> _TASK GOAL_: In the entries below, some lines hold the string "Ketat"; please say how many, giving the number and nothing else.

--- RECORD EXTRACTS ---

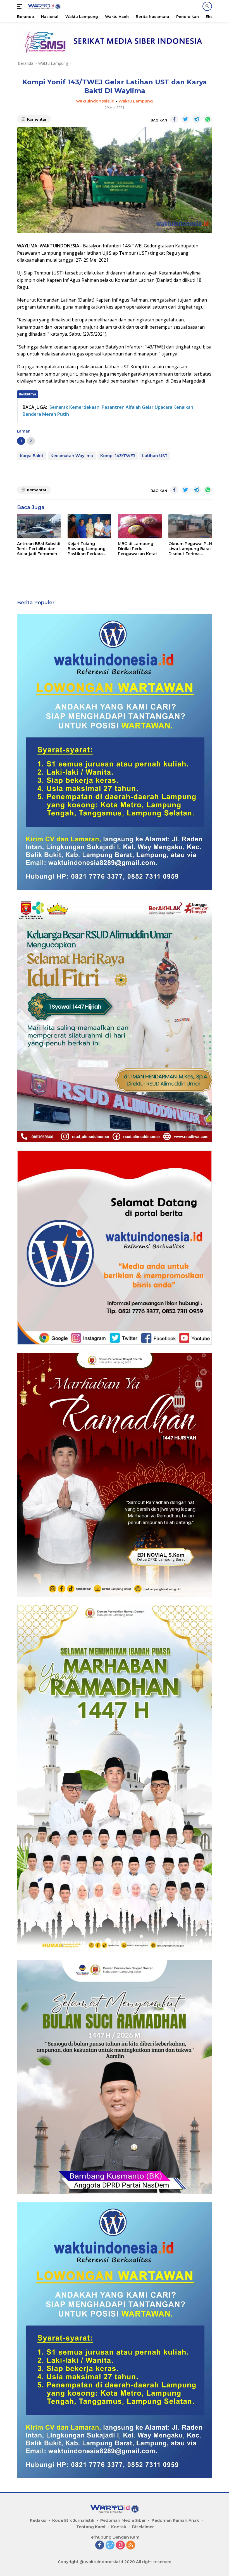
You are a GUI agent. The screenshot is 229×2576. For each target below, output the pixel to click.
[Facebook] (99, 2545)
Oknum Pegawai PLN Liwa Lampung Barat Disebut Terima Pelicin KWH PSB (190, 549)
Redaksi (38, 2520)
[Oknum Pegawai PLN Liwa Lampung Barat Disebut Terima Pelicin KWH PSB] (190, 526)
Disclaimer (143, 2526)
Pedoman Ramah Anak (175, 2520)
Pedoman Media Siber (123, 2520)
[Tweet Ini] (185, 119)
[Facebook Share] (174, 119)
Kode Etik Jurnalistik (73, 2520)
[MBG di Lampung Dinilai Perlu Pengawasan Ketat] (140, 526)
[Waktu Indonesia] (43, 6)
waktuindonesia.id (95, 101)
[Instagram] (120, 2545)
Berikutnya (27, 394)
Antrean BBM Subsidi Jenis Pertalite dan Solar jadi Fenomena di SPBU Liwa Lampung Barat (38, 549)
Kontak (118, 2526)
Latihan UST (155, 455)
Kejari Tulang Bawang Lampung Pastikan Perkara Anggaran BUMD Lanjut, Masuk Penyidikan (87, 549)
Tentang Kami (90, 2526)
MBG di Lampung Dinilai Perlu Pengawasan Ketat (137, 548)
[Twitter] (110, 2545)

---
--- RECORD EXTRACTS ---

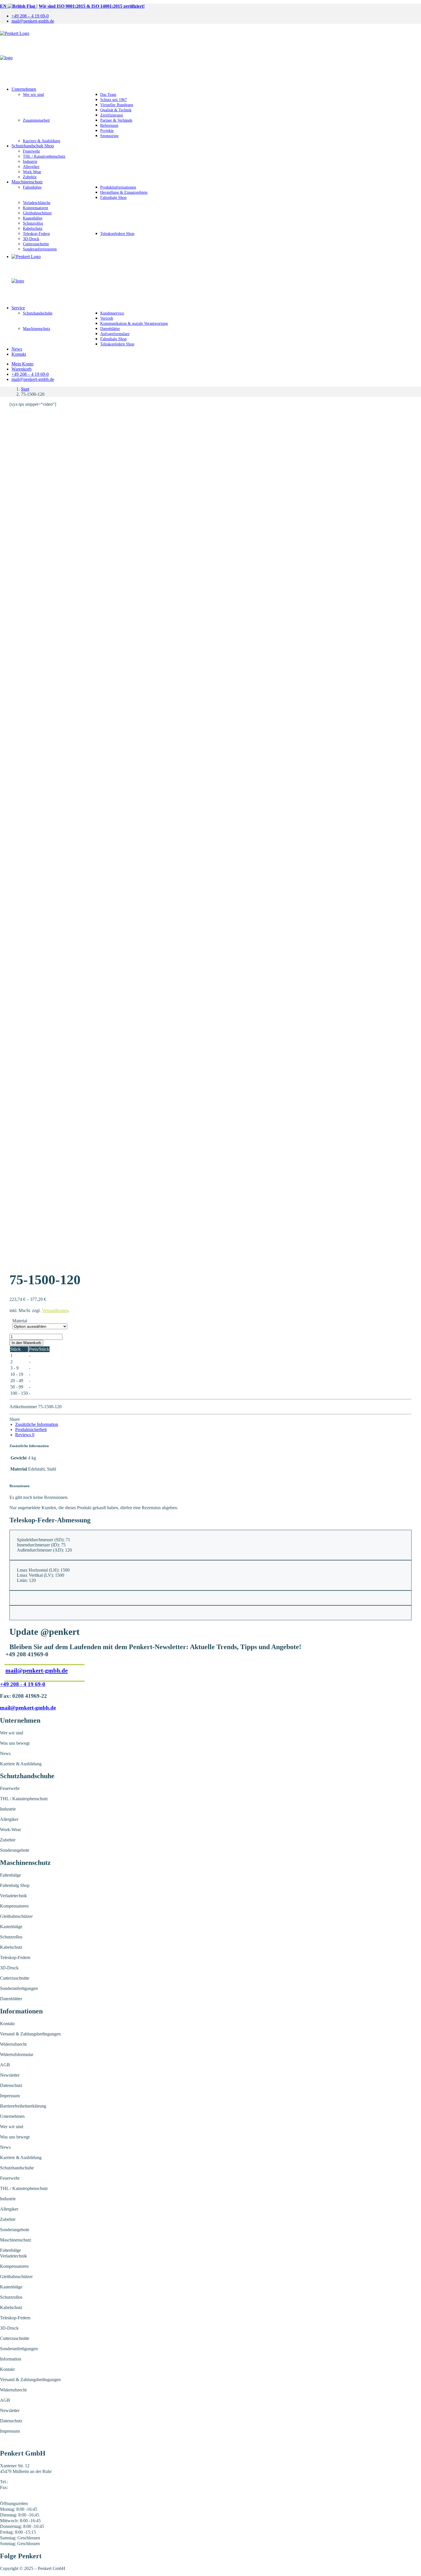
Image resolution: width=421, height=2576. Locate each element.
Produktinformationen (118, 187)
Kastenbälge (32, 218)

---

> _ANSWER BELOW_: 2